Pondering the meaning of life and the existence of God isn’t exactly unprecedented fodder for a play. Nor, for that matter, is it always very easily sold as theatrical entertainment.

You’ve probably heard most of the philosophical pros and cons before, especially if you saw last year’s “The Sunset Limited” at Theatrical Outfit, where artistic director Tom Key has shown a penchant for producing spiritually relevant, if potentially sermonizing, dialogues on the subject.

In the case of that drama, the debate ultimately felt somewhat heavy and pretentious. It wasn’t that the opposing arguments weren’t well-balanced or well-reasoned, but they were slightly harder to buy coming from two characters who spoke a bit too eloquently and profoundly to be fully believed as downtrodden common-man types.

The Outfit’s latest think piece, “Freud’s Last Session,” asks many of the same age-old questions. But playwright Mark St. Germain provides an intriguing and invigorating twist by imagining a meeting between two men for whom such weighty conversation makes perfectly logical sense: famed psychoanalyst and atheist Sigmund Freud and noted author and theologian C.S. Lewis.

Not surprisingly, the results are smart and thought-provoking. More unexpectedly, under the smooth and brisk direction of Jessica Phelps West, they’re also genuinely witty and enjoyable.

David de Vries’ tour-de-force performance alone is not to be missed. As the aged, dying Freud, he’s virtually unrecognizable in his white hair and beard, but the actor isn’t merely hiding behind the makeup. In his deliberately paced movements and gestures, in his occasionally staggered speech pattern and wavering vocal quality, he brings an utterly convincing physicality to the role of this 83-year-old man who’s fighting a losing battle with oral cancer.

The play unfolds in 1939 London, where the Jewish Freud fled to escape the Nazi invasion of his native Austria at the outset of World War II. At the time, Lewis was an Oxford professor most widely known as a satirical essayist (he wouldn’t write the first of his “Narnia” books for another 10 years).

His religious conversion as a younger man is particularly fascinating to Freud, who’s contemplating suicide and invites Lewis to his home for afternoon tea and one final exchange of impassioned ideas about science and religion, body and soul, reality and fantasy, life and death and afterlife – and, naturally, sex.

For the most part, “Freud’s Last Session” does a highly respectable job of looking at all sides of the issues without necessarily taking sides, thus encouraging us to think for ourselves and draw our own conclusions.

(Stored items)
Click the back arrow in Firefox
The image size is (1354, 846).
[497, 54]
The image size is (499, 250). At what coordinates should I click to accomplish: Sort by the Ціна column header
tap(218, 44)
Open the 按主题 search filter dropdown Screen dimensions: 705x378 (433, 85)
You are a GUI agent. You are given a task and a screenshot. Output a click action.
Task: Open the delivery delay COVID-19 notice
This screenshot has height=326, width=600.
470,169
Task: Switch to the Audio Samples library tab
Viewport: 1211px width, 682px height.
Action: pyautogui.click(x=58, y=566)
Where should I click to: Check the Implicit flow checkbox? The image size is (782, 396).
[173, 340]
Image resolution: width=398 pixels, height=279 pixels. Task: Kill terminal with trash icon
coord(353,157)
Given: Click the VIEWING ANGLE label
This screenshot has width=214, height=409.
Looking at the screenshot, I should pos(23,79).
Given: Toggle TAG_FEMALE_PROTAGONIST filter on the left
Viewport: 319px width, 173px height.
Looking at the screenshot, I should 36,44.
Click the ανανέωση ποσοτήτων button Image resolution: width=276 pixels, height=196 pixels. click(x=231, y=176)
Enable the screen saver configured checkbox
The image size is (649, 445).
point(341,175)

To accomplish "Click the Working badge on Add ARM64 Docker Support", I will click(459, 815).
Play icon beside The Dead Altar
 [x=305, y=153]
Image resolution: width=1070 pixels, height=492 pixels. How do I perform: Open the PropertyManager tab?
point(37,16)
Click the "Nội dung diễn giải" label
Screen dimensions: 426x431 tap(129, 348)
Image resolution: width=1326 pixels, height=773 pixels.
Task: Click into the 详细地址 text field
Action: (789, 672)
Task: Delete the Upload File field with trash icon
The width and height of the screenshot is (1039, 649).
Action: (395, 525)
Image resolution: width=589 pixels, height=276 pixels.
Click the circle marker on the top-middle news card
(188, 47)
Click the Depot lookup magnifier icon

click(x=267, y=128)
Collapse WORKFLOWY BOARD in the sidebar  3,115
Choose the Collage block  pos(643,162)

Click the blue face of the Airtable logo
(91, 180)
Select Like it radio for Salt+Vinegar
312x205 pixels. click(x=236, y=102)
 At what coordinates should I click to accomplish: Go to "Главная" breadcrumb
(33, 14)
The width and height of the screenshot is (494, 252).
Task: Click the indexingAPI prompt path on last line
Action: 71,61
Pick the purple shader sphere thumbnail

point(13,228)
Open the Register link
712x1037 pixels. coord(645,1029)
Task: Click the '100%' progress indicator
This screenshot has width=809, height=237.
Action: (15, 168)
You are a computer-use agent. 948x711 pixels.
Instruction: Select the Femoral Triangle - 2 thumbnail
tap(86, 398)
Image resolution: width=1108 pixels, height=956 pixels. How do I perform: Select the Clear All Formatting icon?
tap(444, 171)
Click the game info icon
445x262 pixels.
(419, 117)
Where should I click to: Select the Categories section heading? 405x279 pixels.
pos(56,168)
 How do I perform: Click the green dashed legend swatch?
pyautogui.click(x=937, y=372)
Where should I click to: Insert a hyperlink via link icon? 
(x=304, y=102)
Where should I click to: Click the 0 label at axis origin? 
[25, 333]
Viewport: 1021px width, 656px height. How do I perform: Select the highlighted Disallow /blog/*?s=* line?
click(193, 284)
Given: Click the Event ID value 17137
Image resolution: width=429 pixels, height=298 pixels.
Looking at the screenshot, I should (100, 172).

▸ TASK
Copy the part of the theater review that opens with the words containing "Not surprisingly, the" and closes with "witty and enjoyable.", swapping "witty" for "humorous". The listing has no connection to the theater review.

▸ YOUR RESPONSE
Not surprisingly, the results are smart and thought-provoking. More unexpectedly, under the smooth and brisk direction of Jessica Phelps West, they’re also genuinely humorous and enjoyable.